I costi che Assisto affronta vengono in seguito integralmente risarciti dalla compagnia assicurativa di chi ha causato l’incidente: tali costi però rimangono a carico di Assisto anche nel caso in cui non si arrivi al risarcimento, senza che nulla venga richiesto alla famiglia della Vittima a titolo di rimborso.

Lo scopo di Assisto è quello di arrivare non solo ad un risarcimento equo – ben superiore a quello che in genere viene proposto dalle compagnie di assicurazione, ma anche di giungervi nel minor tempo possibile.

Questo avviene grazie alla creazione di un team di consulenti di fiducia scelti tra i migliori di zona, che garantiscono ai parenti delle vittime una partecipazione attiva già nella fase delle indagini preliminari, con la presentazione di memorie, istanze e richieste che servono a compiere un’analisi approfondita e completa della dinamica dei fatti e delle conseguenti responsabilità per ottenere rapidamente Giustizia.

In tal modo, i parenti che vengono rappresentati nelle indagini preliminari e di fronte alla compagnia di assicurazione del responsabile dell’incidente, hanno la certezza di essere tutelati con efficacia nella propria richiesta di Giustizia e di risarcimento, senza che la compagnia possa avvalersi di strategie volte a minimizzare il danno patito dalla famiglia del deceduto.

Ogni anno in Italia sono migliaia le persone che rimangono coinvolte in sinistri stradali o infortuni sul lavoro. Le statistiche ufficiali ne registrano un elevato numero con esito purtroppo mortale, mentre vi è uno scarso numero di condanne per omicidio colposo.

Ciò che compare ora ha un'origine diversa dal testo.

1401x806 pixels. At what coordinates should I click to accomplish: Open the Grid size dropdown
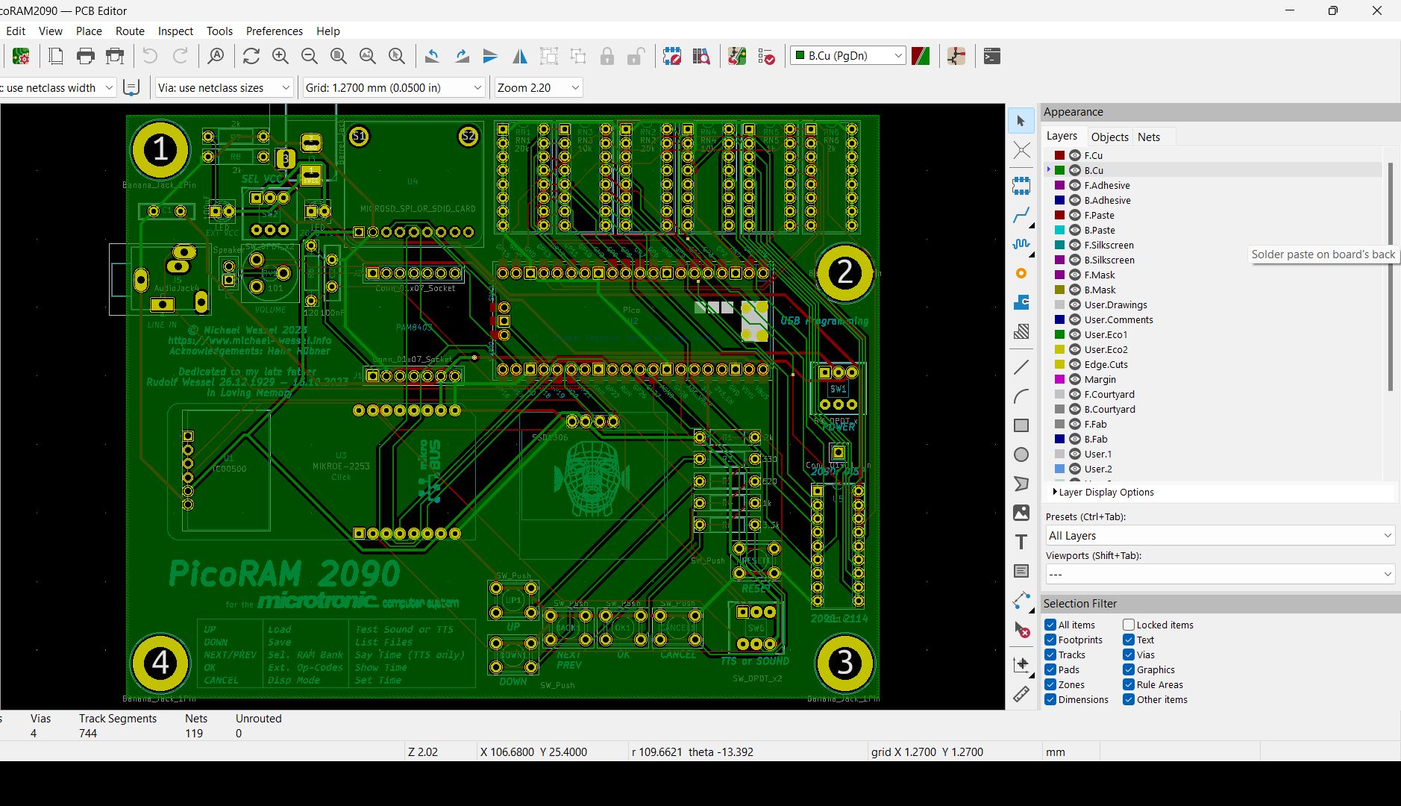(394, 87)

E’ il segno evidente che tale reato non desta allarme sociale: viene considerato – ovviamente, da chi non lo subisce – come qualcosa che può succedere tutti i giorni, il frutto di “circostanze sfortunate”, che in quanto tale non merita sanzioni adeguate.

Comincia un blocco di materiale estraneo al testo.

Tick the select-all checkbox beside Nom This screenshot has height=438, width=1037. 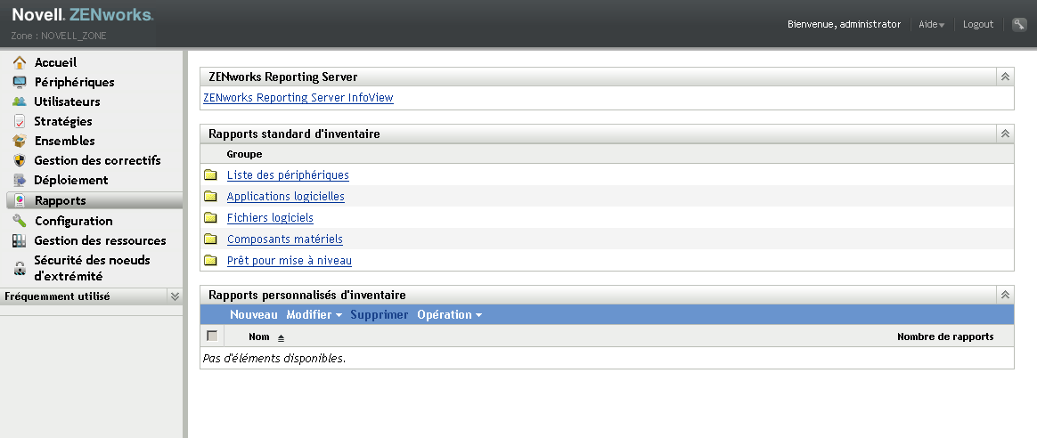click(x=212, y=337)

Assisto rappresenta la garanzia di un’assistenza qualificata e trasparente – agendo per tutelare i diritti dei parenti delle vittime attraverso l’operato di professionisti altamente specializzati – ed in più rappresenta il sostegno economico concreto (di cui molto spesso i parenti non potrebbero disporre in proprio) per affrontare le spese inerenti i costi dei professionisti necessari per ottenere un adeguato risarcimento. Tali spese, anticipate da Assisto, vengono in seguito rimborsate dalla società assicurativa del colpevole.

L’esperienza maturata in questi anni e l’elevato numero di casi risolti in breve tempo, in tutta Italia, fanno di Assisto la società leader per l’assistenza ai parenti delle Vittime. L’intervento di Assisto fa sì che la Vittima… non venga uccisa due volte!

Quando la morte è causata da un’azione od omissione altrui – ma anche quando per essa via sia solo una parte di responsabilità – il responsabile ne deve rispondere sia penalmente (omicidio colposo) che civilmente (risarcimento del danno). Qui di seguito vengono riportate alcune tra le cose più importanti che i familiari della Vittima devono sapere per non rimanere a propria volta vittime di una giustizia lenta, di un’assistenza non qualificata e di un risarcimento inadeguato.

OMICIDIO STRADALE

In caso di omicidio stradale o infortunio mortale sul lavoro non è necessaria una denuncia poiché il procedimento penale viene aperto “d’ufficio” presso la Procura della Repubblica del Tribunale competente in base al luogo dell’incidente. Il procedimento penale prevede diverse fasi: le indagini preliminari, l’udienza preliminare e il dibattimento (processo) vero e proprio.